§ WORK REQUEST: With both ends included, repeat exactly the lines of the entries below from the one containing "The image size is (398, 224)." down to the one containing "Select Tete Manu's", and no others.

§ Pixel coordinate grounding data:

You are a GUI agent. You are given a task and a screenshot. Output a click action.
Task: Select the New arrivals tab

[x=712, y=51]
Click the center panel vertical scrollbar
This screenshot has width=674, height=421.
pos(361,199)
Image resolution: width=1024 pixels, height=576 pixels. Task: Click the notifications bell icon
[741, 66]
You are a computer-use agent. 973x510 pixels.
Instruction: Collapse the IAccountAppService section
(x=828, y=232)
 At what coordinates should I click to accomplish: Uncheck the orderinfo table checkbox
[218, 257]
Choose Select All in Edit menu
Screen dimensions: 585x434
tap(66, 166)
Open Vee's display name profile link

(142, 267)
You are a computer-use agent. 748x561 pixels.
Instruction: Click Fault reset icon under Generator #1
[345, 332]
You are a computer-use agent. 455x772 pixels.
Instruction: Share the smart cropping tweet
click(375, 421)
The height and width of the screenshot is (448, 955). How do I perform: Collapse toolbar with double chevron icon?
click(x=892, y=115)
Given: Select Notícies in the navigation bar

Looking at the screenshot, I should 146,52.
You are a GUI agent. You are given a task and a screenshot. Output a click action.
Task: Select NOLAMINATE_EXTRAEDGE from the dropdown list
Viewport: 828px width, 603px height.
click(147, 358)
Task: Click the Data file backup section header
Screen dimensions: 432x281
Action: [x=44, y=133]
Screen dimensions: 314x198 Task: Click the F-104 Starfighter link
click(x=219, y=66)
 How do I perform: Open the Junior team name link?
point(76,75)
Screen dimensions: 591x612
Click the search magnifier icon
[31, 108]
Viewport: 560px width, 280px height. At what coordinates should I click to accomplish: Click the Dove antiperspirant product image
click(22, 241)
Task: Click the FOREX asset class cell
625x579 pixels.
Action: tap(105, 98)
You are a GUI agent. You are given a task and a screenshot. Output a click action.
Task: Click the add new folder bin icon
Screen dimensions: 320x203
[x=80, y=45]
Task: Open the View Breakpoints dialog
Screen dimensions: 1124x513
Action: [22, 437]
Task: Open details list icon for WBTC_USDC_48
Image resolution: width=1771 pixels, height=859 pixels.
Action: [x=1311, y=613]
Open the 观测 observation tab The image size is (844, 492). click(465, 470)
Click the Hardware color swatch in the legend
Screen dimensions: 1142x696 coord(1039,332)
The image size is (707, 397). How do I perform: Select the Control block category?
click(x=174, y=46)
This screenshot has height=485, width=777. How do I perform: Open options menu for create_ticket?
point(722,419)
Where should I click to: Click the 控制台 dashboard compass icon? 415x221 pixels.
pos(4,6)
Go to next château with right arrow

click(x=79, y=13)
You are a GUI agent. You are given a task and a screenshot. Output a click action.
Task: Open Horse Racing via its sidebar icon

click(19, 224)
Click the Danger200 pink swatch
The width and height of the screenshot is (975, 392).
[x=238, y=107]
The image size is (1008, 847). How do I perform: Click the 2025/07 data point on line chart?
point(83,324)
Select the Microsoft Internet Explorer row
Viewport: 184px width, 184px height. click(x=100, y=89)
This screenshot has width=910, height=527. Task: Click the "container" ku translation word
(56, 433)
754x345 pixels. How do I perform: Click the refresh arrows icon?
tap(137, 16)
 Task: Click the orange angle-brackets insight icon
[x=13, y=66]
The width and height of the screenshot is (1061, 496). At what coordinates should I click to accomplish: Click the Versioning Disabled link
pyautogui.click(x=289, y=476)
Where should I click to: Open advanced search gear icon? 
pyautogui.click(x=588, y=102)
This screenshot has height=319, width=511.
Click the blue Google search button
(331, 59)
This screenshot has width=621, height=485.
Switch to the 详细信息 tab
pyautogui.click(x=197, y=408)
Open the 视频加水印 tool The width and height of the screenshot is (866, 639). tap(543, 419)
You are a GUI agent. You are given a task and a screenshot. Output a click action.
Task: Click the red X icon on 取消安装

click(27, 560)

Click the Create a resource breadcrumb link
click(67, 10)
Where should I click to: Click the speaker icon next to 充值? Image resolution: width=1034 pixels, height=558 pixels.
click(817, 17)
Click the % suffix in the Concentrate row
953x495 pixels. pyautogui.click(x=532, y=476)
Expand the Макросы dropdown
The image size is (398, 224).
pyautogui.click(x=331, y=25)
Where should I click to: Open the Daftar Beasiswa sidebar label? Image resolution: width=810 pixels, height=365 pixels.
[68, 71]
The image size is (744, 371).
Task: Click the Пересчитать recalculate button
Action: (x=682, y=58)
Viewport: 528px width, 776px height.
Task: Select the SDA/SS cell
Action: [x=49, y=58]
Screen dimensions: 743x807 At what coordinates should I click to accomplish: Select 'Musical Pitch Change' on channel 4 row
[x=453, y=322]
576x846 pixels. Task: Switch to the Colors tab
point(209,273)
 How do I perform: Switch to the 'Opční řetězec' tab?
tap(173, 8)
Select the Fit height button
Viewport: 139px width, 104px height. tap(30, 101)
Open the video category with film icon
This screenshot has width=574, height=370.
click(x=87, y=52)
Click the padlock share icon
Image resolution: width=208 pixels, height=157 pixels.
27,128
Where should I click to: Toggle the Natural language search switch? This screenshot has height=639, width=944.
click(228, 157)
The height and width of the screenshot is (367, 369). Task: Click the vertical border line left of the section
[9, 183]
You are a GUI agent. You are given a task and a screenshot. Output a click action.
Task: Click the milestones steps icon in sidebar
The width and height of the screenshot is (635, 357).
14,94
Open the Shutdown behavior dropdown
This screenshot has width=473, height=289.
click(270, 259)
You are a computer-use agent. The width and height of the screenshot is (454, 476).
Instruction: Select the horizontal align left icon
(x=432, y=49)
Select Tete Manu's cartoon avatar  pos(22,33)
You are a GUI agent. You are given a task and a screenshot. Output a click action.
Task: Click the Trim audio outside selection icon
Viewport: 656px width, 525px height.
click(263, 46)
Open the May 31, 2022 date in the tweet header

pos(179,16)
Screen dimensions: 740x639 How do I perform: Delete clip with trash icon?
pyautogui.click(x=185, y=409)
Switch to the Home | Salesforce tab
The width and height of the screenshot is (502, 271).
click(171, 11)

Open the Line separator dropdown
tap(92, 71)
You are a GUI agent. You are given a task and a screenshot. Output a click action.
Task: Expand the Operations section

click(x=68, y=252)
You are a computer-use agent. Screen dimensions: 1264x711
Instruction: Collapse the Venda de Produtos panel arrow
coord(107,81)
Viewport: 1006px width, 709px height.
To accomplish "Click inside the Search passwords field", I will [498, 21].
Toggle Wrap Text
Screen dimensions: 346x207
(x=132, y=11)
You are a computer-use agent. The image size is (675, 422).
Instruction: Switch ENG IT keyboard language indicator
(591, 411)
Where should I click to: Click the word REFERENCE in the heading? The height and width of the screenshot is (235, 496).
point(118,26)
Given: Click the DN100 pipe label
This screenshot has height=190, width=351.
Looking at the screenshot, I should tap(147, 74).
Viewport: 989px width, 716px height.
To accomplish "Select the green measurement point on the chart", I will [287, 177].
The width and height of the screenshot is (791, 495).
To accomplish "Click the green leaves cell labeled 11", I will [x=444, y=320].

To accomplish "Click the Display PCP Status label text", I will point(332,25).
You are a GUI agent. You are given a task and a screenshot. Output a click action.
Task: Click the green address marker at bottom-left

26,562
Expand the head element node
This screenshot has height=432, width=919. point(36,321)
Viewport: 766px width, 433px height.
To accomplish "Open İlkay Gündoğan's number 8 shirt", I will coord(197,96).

§ FINISHED TASK:
The image size is (398, 224).
pyautogui.click(x=331, y=25)
Where should I click to: Open the Daftar Beasiswa sidebar label? Image resolution: width=810 pixels, height=365 pixels.
[68, 71]
The image size is (744, 371).
Task: Click the Пересчитать recalculate button
Action: (x=682, y=58)
Viewport: 528px width, 776px height.
Task: Select the SDA/SS cell
Action: [x=49, y=58]
Screen dimensions: 743x807 At what coordinates should I click to accomplish: Select 'Musical Pitch Change' on channel 4 row
[x=453, y=322]
576x846 pixels. Task: Switch to the Colors tab
point(209,273)
 How do I perform: Switch to the 'Opční řetězec' tab?
tap(173, 8)
Select the Fit height button
Viewport: 139px width, 104px height. tap(30, 101)
Open the video category with film icon
This screenshot has width=574, height=370.
click(x=87, y=52)
Click the padlock share icon
Image resolution: width=208 pixels, height=157 pixels.
27,128
Where should I click to: Toggle the Natural language search switch? This screenshot has height=639, width=944.
click(228, 157)
The height and width of the screenshot is (367, 369). Task: Click the vertical border line left of the section
[9, 183]
You are a GUI agent. You are given a task and a screenshot. Output a click action.
Task: Click the milestones steps icon in sidebar
The width and height of the screenshot is (635, 357).
14,94
Open the Shutdown behavior dropdown
This screenshot has width=473, height=289.
click(270, 259)
You are a computer-use agent. The width and height of the screenshot is (454, 476).
Instruction: Select the horizontal align left icon
(x=432, y=49)
Select Tete Manu's cartoon avatar  pos(22,33)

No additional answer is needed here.